Start of Input material

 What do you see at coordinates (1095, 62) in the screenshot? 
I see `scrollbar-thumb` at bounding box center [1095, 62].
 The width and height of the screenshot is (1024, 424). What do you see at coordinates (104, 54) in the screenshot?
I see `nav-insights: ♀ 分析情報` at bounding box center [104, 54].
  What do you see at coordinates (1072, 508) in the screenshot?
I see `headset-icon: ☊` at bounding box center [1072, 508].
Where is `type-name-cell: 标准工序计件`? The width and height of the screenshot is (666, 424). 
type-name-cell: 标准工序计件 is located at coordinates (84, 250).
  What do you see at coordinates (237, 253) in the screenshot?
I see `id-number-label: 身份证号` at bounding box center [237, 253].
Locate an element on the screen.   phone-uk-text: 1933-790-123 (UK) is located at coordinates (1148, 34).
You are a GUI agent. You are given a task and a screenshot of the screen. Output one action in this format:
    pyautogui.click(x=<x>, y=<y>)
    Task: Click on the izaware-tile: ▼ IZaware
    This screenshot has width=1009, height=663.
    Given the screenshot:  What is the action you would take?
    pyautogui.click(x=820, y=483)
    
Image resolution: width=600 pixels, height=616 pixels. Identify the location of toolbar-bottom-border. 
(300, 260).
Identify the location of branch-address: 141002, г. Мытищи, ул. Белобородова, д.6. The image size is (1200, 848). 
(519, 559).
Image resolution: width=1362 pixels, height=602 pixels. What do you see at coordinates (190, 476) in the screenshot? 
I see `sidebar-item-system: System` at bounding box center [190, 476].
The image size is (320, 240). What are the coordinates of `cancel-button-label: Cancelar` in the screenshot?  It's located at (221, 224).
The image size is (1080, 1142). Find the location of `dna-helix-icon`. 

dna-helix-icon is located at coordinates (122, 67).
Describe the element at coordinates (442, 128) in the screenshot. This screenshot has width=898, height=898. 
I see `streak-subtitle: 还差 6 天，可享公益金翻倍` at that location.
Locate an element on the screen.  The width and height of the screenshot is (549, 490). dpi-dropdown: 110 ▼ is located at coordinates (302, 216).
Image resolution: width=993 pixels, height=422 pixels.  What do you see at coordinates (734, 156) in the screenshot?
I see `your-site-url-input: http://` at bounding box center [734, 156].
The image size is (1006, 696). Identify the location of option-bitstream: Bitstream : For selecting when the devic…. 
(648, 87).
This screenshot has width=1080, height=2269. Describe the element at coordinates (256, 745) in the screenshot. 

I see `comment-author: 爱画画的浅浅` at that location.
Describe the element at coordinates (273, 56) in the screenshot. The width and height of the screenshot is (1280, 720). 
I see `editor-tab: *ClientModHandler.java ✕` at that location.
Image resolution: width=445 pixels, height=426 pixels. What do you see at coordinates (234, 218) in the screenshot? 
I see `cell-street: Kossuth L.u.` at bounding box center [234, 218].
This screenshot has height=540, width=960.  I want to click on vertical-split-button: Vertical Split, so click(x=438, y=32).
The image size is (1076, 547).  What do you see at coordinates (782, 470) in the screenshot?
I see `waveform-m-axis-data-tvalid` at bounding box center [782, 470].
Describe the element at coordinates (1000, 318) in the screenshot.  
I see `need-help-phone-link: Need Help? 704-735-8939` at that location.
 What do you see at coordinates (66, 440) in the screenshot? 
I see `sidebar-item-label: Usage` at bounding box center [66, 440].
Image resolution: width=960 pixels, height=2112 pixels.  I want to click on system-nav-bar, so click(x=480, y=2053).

End of Input material

Give the lines starting at the first one and ending at the line that contains "The width and height of the screenshot is (1024, 424).", both included, as a JSON list of strings with one string per line and blank lines left out.

**Result of this exercise**
[
  " What do you see at coordinates (1095, 62) in the screenshot? ",
  "I see `scrollbar-thumb` at bounding box center [1095, 62].",
  " The width and height of the screenshot is (1024, 424). What do you see at coordinates (104, 54) in the screenshot?"
]